Even the Pentagon recently issued a warning that global warming, if it takes place abruptly, could result in a catastrophic breakdown in international security. Based on growing evidence that climate shifts in the past have taken place with breathtaking speed, based on the freshening of sea water due to accelerated melting of glaciers and the polar ice caps.

Given enough freshening, the Gulf Stream that currently warms the North Atlantic would be shut off, triggering an abrupt decline in temperatures that would bring about a new "Ice Age" in Europe, eastern Canada, and the northeastern United States and similar disastrous changes in world weather patterns elsewhere--all in a period as short as two to three years.

Wars over access to food, water, and energy would be likely to break out between states, according to the report. "Disruption and conflict will be endemic features of life," according to the report. "Once again, warfare would define human life."

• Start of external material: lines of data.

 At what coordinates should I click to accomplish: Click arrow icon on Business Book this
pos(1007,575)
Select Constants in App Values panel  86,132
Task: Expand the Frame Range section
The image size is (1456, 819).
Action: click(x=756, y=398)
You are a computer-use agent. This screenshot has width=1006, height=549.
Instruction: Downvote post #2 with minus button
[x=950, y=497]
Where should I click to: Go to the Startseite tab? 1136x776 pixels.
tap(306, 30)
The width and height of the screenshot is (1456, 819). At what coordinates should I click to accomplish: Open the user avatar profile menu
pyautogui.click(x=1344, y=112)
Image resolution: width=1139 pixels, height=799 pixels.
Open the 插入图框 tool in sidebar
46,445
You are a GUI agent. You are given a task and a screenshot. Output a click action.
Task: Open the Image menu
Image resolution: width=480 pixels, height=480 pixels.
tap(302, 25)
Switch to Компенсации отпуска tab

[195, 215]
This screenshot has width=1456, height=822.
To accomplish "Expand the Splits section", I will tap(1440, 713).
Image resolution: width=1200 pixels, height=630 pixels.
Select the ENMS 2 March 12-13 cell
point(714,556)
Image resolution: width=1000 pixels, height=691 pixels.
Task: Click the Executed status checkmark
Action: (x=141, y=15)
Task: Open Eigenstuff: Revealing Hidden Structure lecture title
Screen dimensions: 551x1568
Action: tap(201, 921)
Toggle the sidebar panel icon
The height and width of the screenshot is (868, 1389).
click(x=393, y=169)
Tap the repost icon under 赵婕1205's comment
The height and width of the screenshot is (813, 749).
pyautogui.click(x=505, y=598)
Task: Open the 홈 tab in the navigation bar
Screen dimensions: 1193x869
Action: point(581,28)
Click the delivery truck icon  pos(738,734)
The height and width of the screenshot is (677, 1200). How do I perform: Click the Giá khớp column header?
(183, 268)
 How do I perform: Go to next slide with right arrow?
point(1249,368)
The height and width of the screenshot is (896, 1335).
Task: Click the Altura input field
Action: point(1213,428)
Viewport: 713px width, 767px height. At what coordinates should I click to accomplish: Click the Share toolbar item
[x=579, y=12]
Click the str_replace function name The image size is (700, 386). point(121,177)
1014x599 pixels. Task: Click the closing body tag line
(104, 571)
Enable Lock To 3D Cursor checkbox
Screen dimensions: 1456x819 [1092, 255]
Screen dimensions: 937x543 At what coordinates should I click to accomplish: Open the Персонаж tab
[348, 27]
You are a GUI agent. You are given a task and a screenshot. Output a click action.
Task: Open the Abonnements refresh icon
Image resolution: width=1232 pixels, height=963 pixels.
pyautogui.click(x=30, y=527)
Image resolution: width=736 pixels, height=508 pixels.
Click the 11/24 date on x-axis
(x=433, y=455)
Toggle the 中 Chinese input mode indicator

Even if climate change is more gradual, recent studies have argued that as many as one million plant and animal species could be rendered extinct due to the effects of global warming by 2050. A recent report by the world's largest reinsurance company, Swiss Re, predicted that in 10 years the economic cost of disasters like floods, frosts, and famines caused by global warming could reach $150 billion annually.

"Accelerated development of a portfolio of technologies could stabilize greenhouse gas concentrations, enhance global energy security, and eradicate energy poverty," noted David Jhirad, WRI's vice president for research. "We urgently need the political will and international cooperation to make this happen."